If someone's looking to make money off charging others for their bad opinions, they better hustle. A policy like the Union Street Guest House's may not pass legal muster in the U.S. As reported by Alison Griswold at Slate:
If a policy like the one employed by Union Street Guest House were to wind up in court, it would most likely be struck down as illegal under a doctrine of contract law known as unconscionability. "It says if there's a surprise term in the contract that is so unfairly one-sided that one can doubt that a reasonable party would have knowingly agreed to it, that the clause cannot be enforced," Scott Michelman, an attorney with Public Citizen, says. "Nobody enters into a consumer contract expecting that they're going to be paying a fine if another consumer doesn't like the business."

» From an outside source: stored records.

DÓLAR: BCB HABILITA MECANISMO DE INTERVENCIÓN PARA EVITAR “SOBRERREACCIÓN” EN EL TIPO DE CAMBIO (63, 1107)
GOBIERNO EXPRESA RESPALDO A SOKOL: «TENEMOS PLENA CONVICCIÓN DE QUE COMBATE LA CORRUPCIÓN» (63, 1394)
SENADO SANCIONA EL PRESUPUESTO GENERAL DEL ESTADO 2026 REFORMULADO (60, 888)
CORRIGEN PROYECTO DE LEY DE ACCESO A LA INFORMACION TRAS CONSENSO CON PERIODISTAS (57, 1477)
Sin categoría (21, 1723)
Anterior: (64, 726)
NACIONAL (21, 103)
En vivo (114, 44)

And there's already a precedent for reputational-management user clauses being found laughable in a court of law: In June, a federal court fined online retailer KlearGear $306,750 in compensatory and punitive damages plus lawyers' fees, after the company cited its "disparagement clause" and attempted to charge a would-be customer $3500 for a negative review.
However, there's a difference between lawyers or tech-news junkies knowing that and consumers reeling from a $500 sucker punch knowing this. Into the blissful gap of ignorance will step a startup promising to keep tabs on customers' online reviews and make them pay for smack talk. And a business desperate to control its online profile will pay.
That it, they'll pay until something, or someone, forces a legal case to make it clear throughout the land: Your privacy may be in flux, but your right as a U.S. consumer to leave your customer feedback without penalty will remain uncontested.